Старый, почти полностью ослепший поэт, регулярно публикующий в местных изданиях свои жалкие вирши и обхаживающий молодых поэтических гениев, отловил меня на улице и, продев свою руку под мою, заставил ходить с ним кругами под серым небом по мокрым улицам. В конце прогулки, игриво подмигивая, он сообщил, что встретил моего сына в компании юных дарований.
– Славный юноша. Он тоже пишет стихи?
Слухи, подобные этому, накатывали на меня со всех сторон. Некоторые говорили мне, что эти юнцы просто издеваются над ним, другие, наоборот, утверждали, что эти выродки приняли его дружески. Не каждый день случалось им встречать столь косноязычного болвана. Так или иначе, он удостоился благосклонности одного молодого поэта, который в свою очередь познакомил его с редактором литературного журнала.
Я набросился на него с упреками, причем говорил достаточно грубо, но он меня не слышал. Взор его отвлеченно парил где-то над туманной действительностью; мне кажется, он даже не замечал меня. За последние несколько недель лицо его приобрело некоторую бледность, черты лица, обычно грубые, стали как бы одухотворенней, артистичней. Я знал: одно неосторожное слово, и он исчезнет, отправится снова по улицам и снова будет позорить меня. Он совершенно утратил интерес к дому. Ел он где-то на стороне. Сад он забросил, и тот весь порос сорняками. А я-то воображал, что хотя бы к растениям он испытывает какую-то нежность…
Находясь дома, он запирался в своей комнате и буквально набрасывался на бумагу. Тем не менее ни одного стихотворения я пока еще не обнаружил, даже самого примитивного. Но я знал точно – он пишет.
Однажды я остановил его в холле и, схватив за рукав, насмешливо спросил:
– Мсье пишет? Да?
Он изогнулся в моих руках. Он не понимал, что я говорю, и смотрел на меня с ужасом, как если бы я был безнадежен.
Он мог оставаться у себя в комнате, закрывшись, часами, не теряя при этом сосредоточенности. Время от времени он выходил в гостиную, подходил к книжным полкам, доставал томик стихов или какую-нибудь другую книгу и долго стоял, глядя в нее. Обычно он даже не переворачивал страниц. Затем он ставил книгу на прежнее место и тихо возвращался к себе. Позднее он стал часто заглядывать в словарь, что-то выискивая в нем, непрерывно его при этом листая, как если бы он был слепым. Я очень сомневаюсь, имел ли он представление, как им пользоваться.
В конце концов, я подошел к нему и спросил, что ему нужно.
Ему нужно было выяснить, как пишется «небо».
Небо?
Да, слово «небо».
Я не мог понять этого. Что он имел в виду? Слово «небо» пишется так, как оно произносится.
Похоже, что это не слишком прояснило для него вопрос. Он стоял передо мной испуганный, сжатый, затем прошептал:
– После «б» в конце – «а» или «о»?
– «А» в конце? Какого черта?
Он стоял молча, кусая губы.
– «А» на конце! – повторил я, и голос мой сорвался в крик. – Но прежде всего скажи, что ты собираешься делать с этим своим небом?
И на этот свой вопрос я не получил ответа. Словарь мягко захлопнулся у него в руках, и он вернулся к себе.
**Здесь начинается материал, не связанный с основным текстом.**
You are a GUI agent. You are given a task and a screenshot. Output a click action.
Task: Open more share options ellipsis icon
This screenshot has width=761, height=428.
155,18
Но чуть позже он снова вернулся к полкам, достал словарь и начал в нем рыться. Я подскочил.
– А теперь что?
Заикаясь, он пробормотал:
– Независимость…
– Что – независимость?
– …«масть» или «мость»?
И снова необъяснимая ярость захлестнула меня. Как это всегда бывает, от неожиданности я сам не мог вспомнить, как правильно пишется эта самая «независимость». Я вырвал из его рук словарь и сам лихорадочно стал его листать…
Тем временем планы обретения мною свободы начали приобретать реальные черты. Время от времени приходили какие-то люди, желавшие осмотреть выставленный на продажу дом. Я проводил их по комнатам, заставляя заглядывать в каждый угол, спускался с ними в погреб, проводил по двору и возвращался на балкон. Звучным голосом я перечислял его достоинства – достоинства дома, в котором я прожил тридцать лет. Затем равнодушно называл цену. Прощаясь, я осведомлялся об их имени и называл свое. Они перегибали вдвое лист бумаги и без всякого выражения на лице записывали его. Без малейшей реакции. Читали ли они хоть когда-нибудь в своей жизни стихи? Судя по всему, мне предстояло покинуть эти места абсолютно безвестным.
Сад меж тем производил на покупателей плохое впечатление. Сын давно уже не прикасался к лопате. Поэтому мне самому пришлось достать садовый инструмент и выполоть наиболее буйные побеги, которыми я завалил потом лужи.